• _BRANO SCELTO_:
▶
# The Knick



## Louis Gara (22 Novembre 2014)

Serie televisiva statunitense (trasmessa su Cinemax), diretta da Steven Soderbergh e con protagonista Clive Owen, che interpreta John Thackery, capo del reparto di chirurgia di un ospedale del 1900. La serie gira intorno alle moderne scoperte in campo chirurgico e sugli effetti delle varie droghe.


----------



## cris (24 Novembre 2014)

Ho visto il pilot, non mi dice nulla... non ho intenzione di proseguire... attualmente, aimè, non trovo serie che mi entusiasmano.


----------



## Tifo'o (23 Gennaio 2015)

E' una specie di ***** del 900 rotfl [MENTION=1425]Louis Gara[/MENTION] che roba ti guardi?


----------



## Now i'm here (23 Gennaio 2015)

visto qualche puntata sparsa qua e là su sky atlantic. 

niente di che, non mi ha preso molto.


----------



## Super_Lollo (24 Gennaio 2015)

Vista tutta la prima serie clamoroso .. Mi è piaciuto tantissimo e io sono un fissato con le serie TV


----------



## Louis Gara (24 Gennaio 2015)

Tifo'o ha scritto:


> E' una specie di ***** del 900 rotfl [MENTION=1425]Louis Gara[/MENTION] che roba ti guardi?


  Ma no tifo'o, c'è giusto qualche scena hard 



Super_Lollo ha scritto:


> Vista tutta la prima serie clamoroso .. Mi è piaciuto tantissimo e io sono un fissato con le serie TV






Anticipazione (Spoiler)



Il finale con l'eroina mi ha steso


----------



## Nicco (26 Gennaio 2015)

Vista la prima serie.
Non mi pare nulla di che, ci sono delle idee buone ma anche tanta ma tanta roba già vista e decisamente troppa carne al fuoco.
◀
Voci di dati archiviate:
▶
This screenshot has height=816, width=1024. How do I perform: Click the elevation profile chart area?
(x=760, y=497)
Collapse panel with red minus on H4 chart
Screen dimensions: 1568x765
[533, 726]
◀
• _COMPITO 1_:
Ricopia tutto ciò che, nella discussione su The Knick, va da "## Now i'm here" giù fino a "Super_Lollo (24 Gennaio 2015)".
• _COMPITO 2_:
Per favore, prosegui la discussione su The Knick a partire dal punto in cui si ferma.

• _RISPOSTA 1_:
## Now i'm here (23 Gennaio 2015)

visto qualche puntata sparsa qua e là su sky atlantic. 

niente di che, non mi ha preso molto.


----------



## Super_Lollo (24 Gennaio 2015)

• _RISPOSTA 2_:
Anticipazione (Spoiler)



Il medico che si droga, la relazione interraziale impossibile, un'ospedale in fallimento, corruzione, la suora che fa abortire le persone...
Secondo me se si fossero concentrati sul fatto delle scoperte scientifiche in campo medico, più che sugli inciuci vari sarebbe stato una figata.


----------



## Nicco (11 Febbraio 2015)

Ma la seconda stagione quando sarebbe? Qualcuno lo sa?


----------



## Butcher (28 Dicembre 2015)

Finita la seconda stagione (e probabilmente la serie). Stupendo, magnifico. Clive Owen è magistrale nell'interpretare Thack!


----------



## Nicco (28 Dicembre 2015)

Mi auguro davvero che possa esserci qualcosa dopo perché molte cose si sono arrivate ad un dunque ma allo stesso tempo rimangono molto sospese.


----------



## Louis Gara (29 Dicembre 2015)

Owen aveva firmato solo per due stagioni, quindi non si sa se la terza stagione si farà.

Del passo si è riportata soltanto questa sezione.